### Aufgabenstellung:
Überführe die gesamte Auflistung unten in eine JSON-Liste von Zeichenketten mit genau einem Eintrag pro Zeile. Leerzeilen und Bilder entfallen.

::::::::

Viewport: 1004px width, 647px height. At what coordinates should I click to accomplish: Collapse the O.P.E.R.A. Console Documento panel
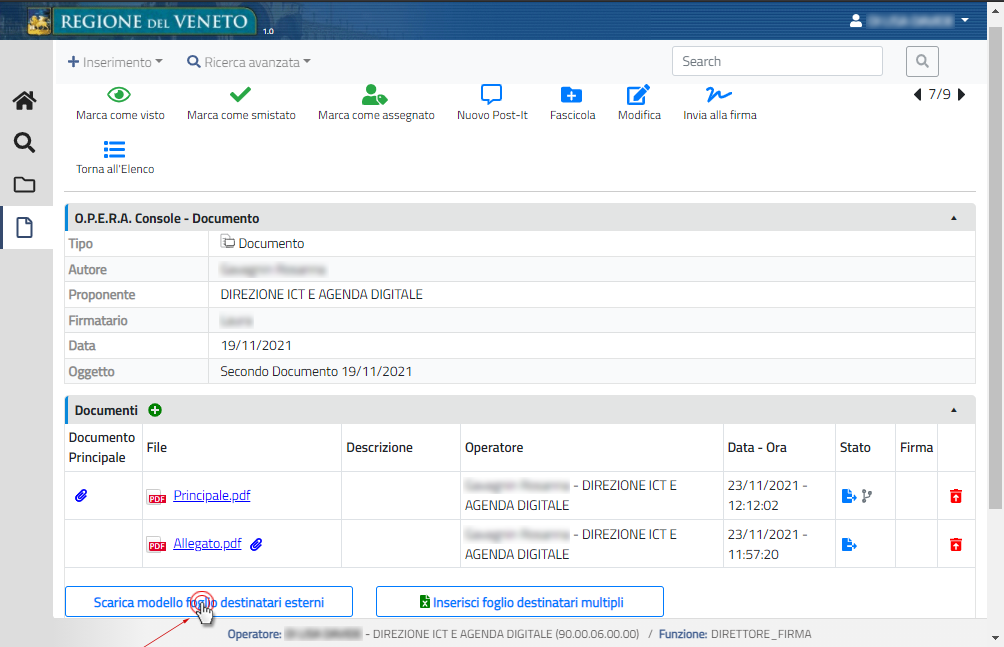click(x=953, y=218)
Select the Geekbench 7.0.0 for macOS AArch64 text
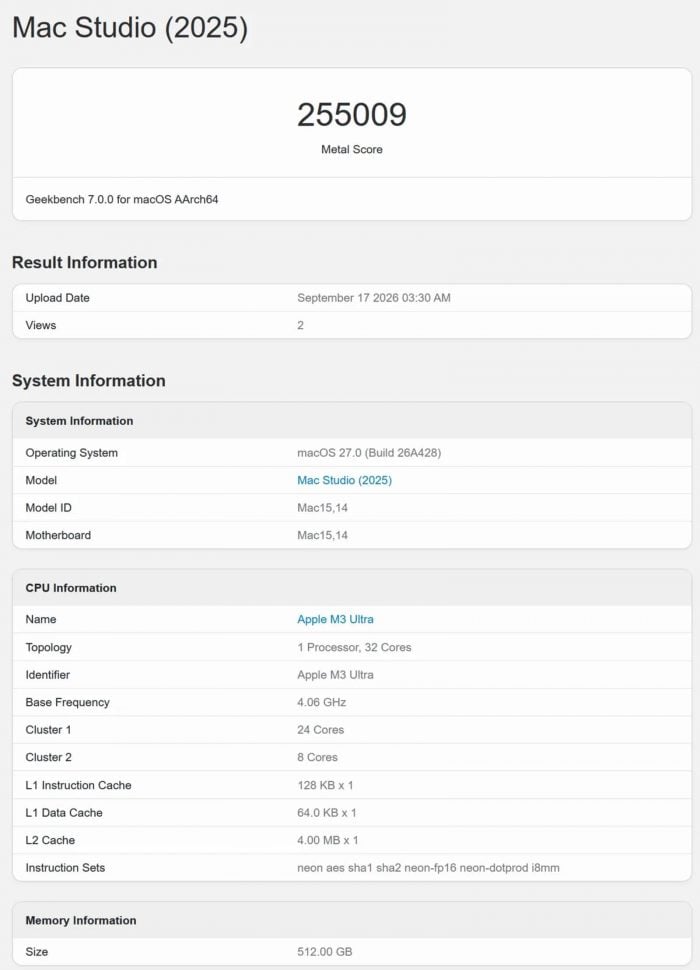 click(122, 199)
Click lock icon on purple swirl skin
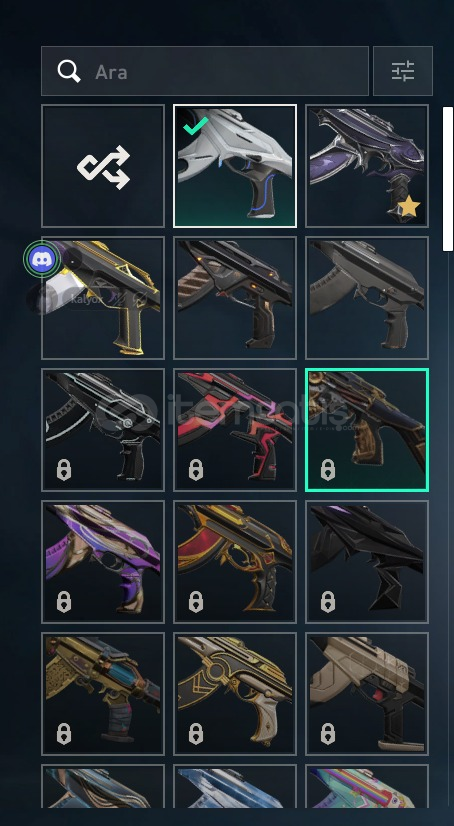The image size is (454, 826). tap(64, 601)
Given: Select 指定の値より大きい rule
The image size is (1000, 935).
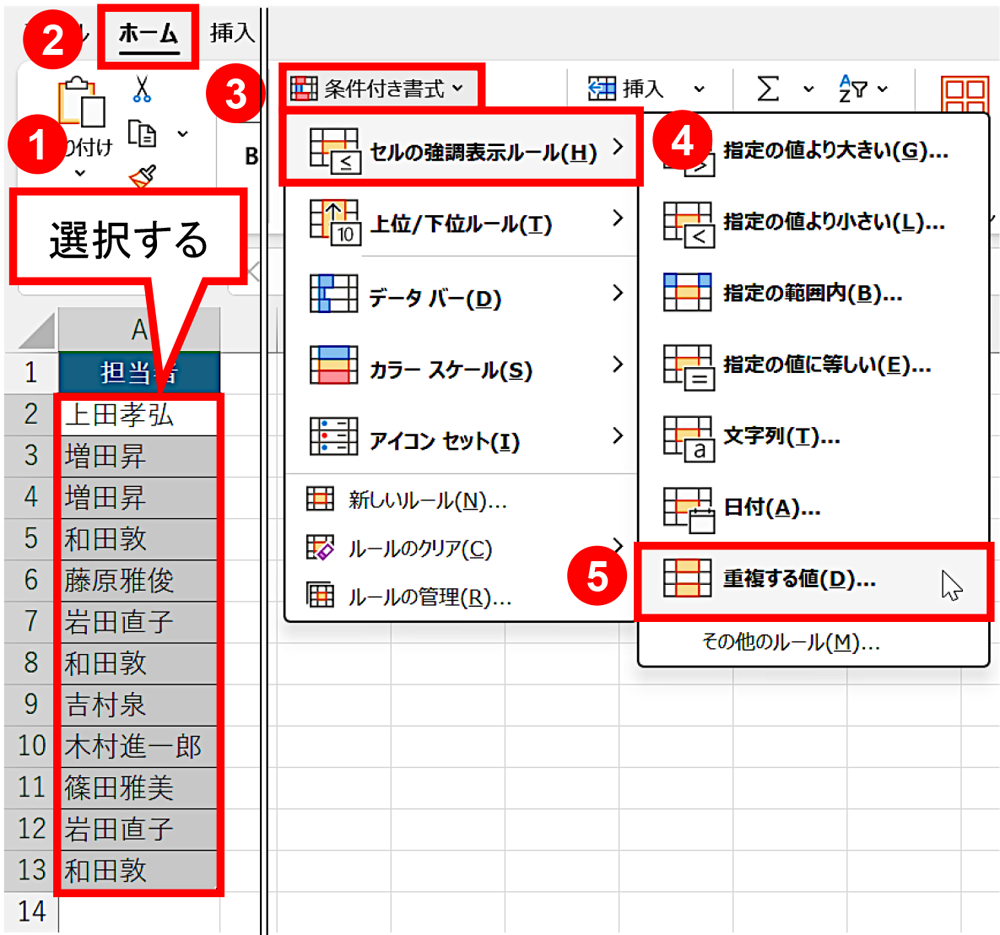Looking at the screenshot, I should [x=834, y=151].
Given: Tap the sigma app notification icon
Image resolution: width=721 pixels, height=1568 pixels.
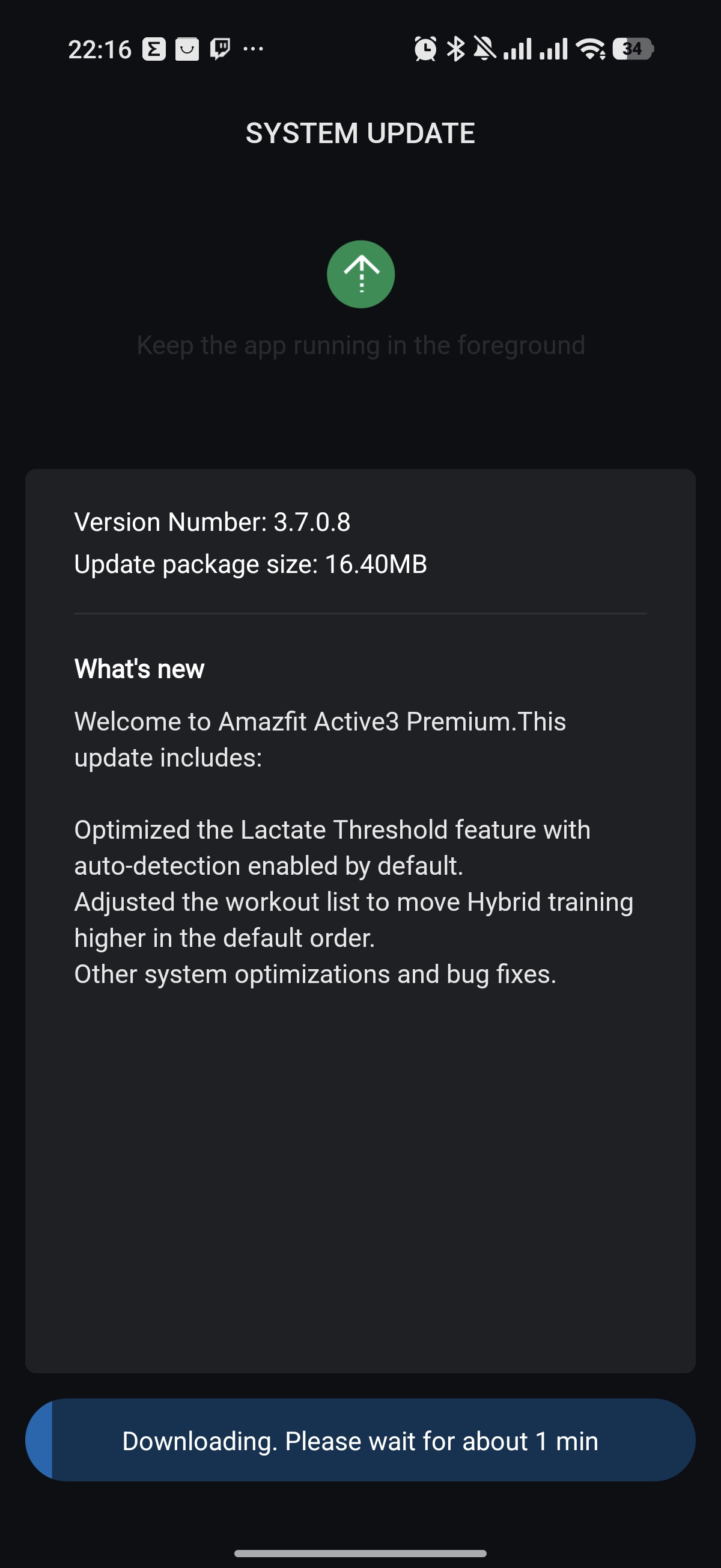Looking at the screenshot, I should tap(154, 49).
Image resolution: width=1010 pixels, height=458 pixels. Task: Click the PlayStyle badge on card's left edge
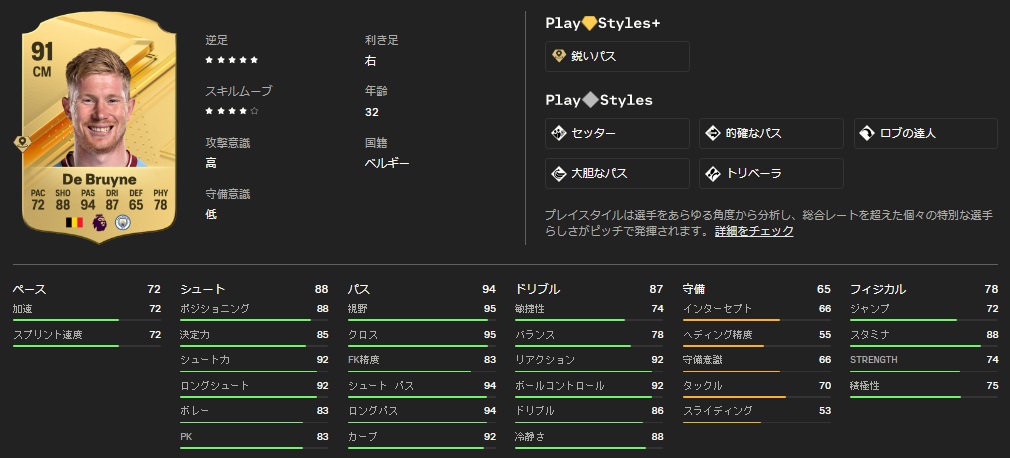pyautogui.click(x=21, y=143)
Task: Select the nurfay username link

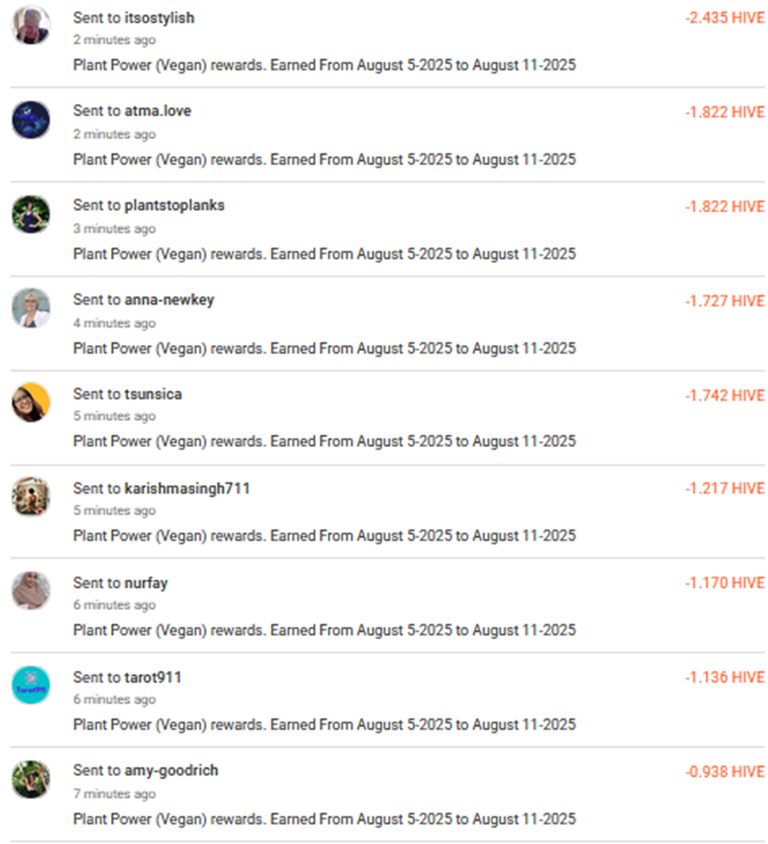Action: [146, 583]
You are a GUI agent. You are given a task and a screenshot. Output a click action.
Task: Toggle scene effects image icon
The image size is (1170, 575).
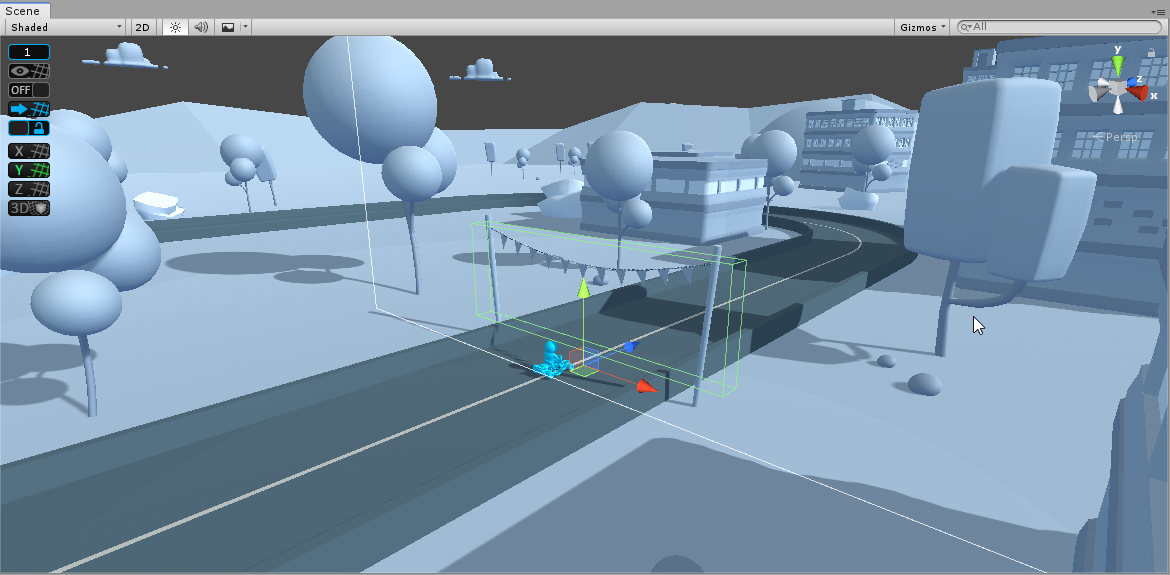pyautogui.click(x=228, y=27)
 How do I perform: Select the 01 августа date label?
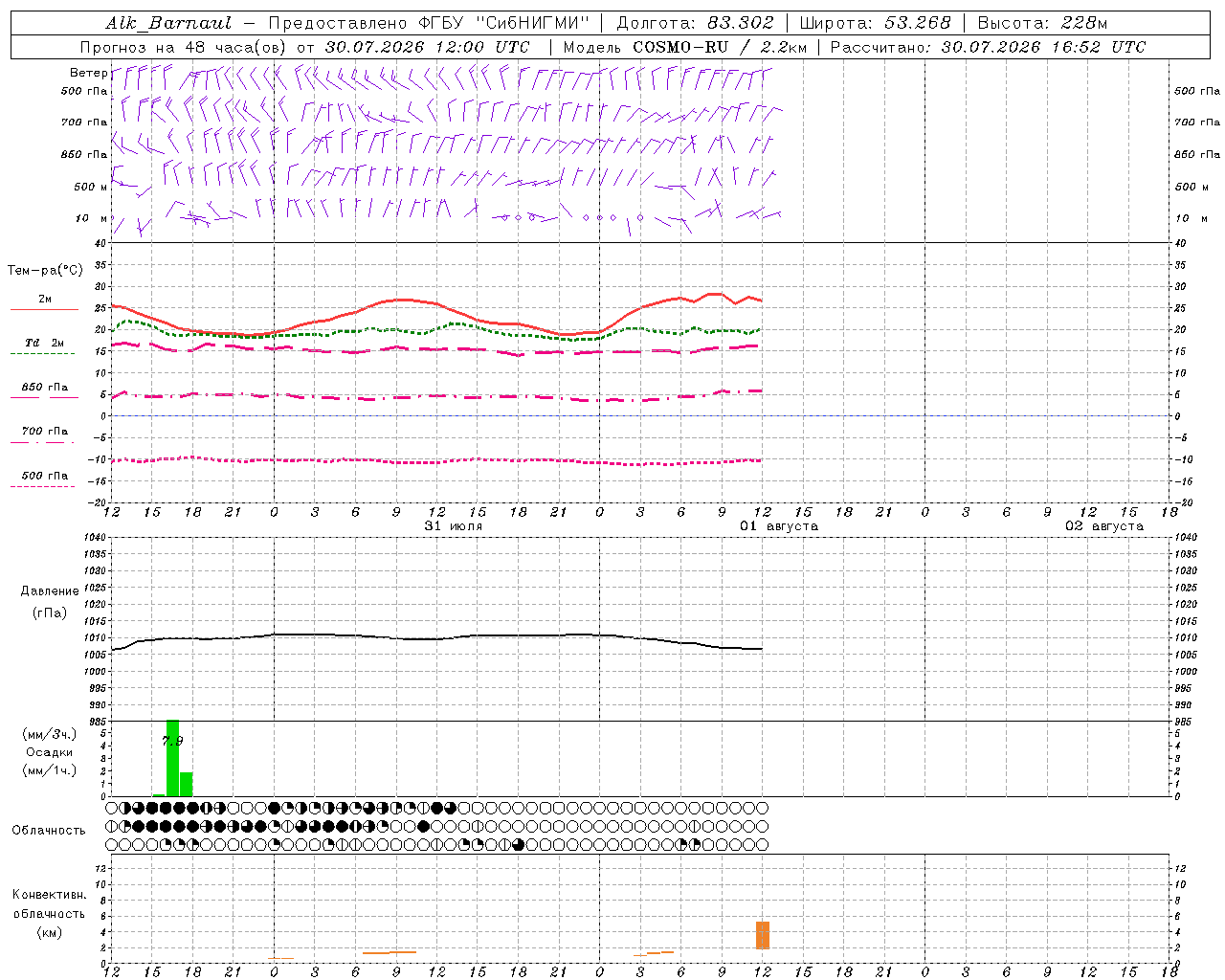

::::::::

### Lösung:
[
  "Viewport: 1004px width, 647px height. At what coordinates should I click to accomplish: Collapse the O.P.E.R.A. Console Documento panel",
  "click(x=953, y=218)",
  "Select the Geekbench 7.0.0 for macOS AArch64 text",
  " click(122, 199)",
  "Click lock icon on purple swirl skin",
  "The image size is (454, 826). tap(64, 601)",
  "Given: Select 指定の値より大きい rule",
  "The image size is (1000, 935).",
  "Looking at the screenshot, I should [x=834, y=151].",
  "Given: Tap the sigma app notification icon",
  "Image resolution: width=721 pixels, height=1568 pixels.",
  "Looking at the screenshot, I should tap(154, 49).",
  "Image resolution: width=1010 pixels, height=458 pixels. Task: Click the PlayStyle badge on card's left edge",
  "pyautogui.click(x=21, y=143)",
  "Task: Select the nurfay username link",
  "Action: [146, 583]",
  "You are a GUI agent. You are given a task and a screenshot. Output a click action.",
  "Task: Toggle scene effects image icon",
  "The image size is (1170, 575).",
  "pyautogui.click(x=228, y=27)",
  " How do I perform: Select the 01 августа date label?"
]